Blog-worthy things that have crossed my path lately:
At Scala's Bistro on Union Square, our party of three entered the bar. No tables were available. Suddenly, my attention was caught by a kind-faced man waving at us. "Shouldn't waste a whole table on just one. I'll sit at the bar," he said as he scooped up his martini and cocktail napkin and took the seat at the end of the line. As a writer, I want to build my character by telling you this man was rather short, bald, and somewhat portly. But such descriptives fail me the most beautiful creature in sight. It wasn't that our dogs were tired or we were dying of thirst; we could have headed over to the Saint Francis for our booze. It was this: he was a good neighbor in a world that has lost touch with the concept. My friends are from a few neighborhoods over, a place called Reston, Virginia. I lifted my shoulders in pride at how grand, how escquisite my city looked under the tweed vest and wool trousers of this gentleman. This San Franciscan. Pay it forward.

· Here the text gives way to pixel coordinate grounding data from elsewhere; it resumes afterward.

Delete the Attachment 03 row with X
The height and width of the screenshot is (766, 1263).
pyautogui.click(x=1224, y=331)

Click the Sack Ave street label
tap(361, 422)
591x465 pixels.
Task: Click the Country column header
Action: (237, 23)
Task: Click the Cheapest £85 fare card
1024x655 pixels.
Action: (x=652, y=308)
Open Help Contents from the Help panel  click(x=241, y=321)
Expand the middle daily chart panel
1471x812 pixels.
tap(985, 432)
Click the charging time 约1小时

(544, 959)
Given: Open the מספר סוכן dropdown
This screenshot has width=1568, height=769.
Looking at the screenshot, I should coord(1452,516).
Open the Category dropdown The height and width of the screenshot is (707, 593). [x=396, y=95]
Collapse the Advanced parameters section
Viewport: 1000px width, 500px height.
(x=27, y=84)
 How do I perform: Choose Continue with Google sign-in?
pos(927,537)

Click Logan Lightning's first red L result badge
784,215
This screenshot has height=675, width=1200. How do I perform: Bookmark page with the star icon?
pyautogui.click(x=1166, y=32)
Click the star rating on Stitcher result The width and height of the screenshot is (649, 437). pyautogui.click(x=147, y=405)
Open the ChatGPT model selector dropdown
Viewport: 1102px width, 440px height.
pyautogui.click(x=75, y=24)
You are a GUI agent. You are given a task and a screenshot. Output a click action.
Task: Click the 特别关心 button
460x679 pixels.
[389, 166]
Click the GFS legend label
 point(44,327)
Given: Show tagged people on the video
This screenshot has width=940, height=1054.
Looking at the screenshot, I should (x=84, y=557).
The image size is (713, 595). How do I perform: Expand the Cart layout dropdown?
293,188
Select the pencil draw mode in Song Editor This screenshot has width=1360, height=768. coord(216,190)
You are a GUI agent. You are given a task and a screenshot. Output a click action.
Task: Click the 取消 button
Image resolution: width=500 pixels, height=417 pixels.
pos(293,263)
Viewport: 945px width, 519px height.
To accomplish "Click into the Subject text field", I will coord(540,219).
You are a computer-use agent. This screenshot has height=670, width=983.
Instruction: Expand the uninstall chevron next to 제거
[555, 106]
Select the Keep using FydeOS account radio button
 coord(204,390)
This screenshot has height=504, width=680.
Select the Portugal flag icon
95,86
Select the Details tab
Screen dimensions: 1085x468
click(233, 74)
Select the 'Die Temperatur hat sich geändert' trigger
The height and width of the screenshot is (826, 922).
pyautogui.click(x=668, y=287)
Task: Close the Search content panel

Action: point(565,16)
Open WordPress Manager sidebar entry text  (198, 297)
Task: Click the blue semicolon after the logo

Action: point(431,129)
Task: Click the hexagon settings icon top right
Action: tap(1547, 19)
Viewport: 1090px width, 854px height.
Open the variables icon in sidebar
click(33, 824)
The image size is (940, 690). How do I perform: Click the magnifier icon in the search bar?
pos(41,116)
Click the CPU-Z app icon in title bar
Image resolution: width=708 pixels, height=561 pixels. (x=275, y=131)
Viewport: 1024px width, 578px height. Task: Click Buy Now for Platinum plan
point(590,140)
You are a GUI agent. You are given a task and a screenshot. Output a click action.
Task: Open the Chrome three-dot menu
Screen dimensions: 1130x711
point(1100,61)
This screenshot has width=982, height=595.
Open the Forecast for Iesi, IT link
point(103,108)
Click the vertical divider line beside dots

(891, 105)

The Hawks are coming! A red-tail's screech woke me out of my decadent Saturday morning slumber. I nearly tripped on the bed sheets as I leaped into my slippers and ran out to the street. There on the top of a lone redwood, a broad-shouldered commander surveyed the morning's smorgasbord of mice and moles below. It turned its head in my direction, and as if to say "you think this is swell. . . " lifted off and soared over the tree tops. Coming home from Muir woods the day before, just before we reached four corners, I spotted its cousin on a tall pine. "George, stop!" I yelled to my Reston-friend. And as he did, the raptor spread its majestic wings across the entire view of the distant foothills.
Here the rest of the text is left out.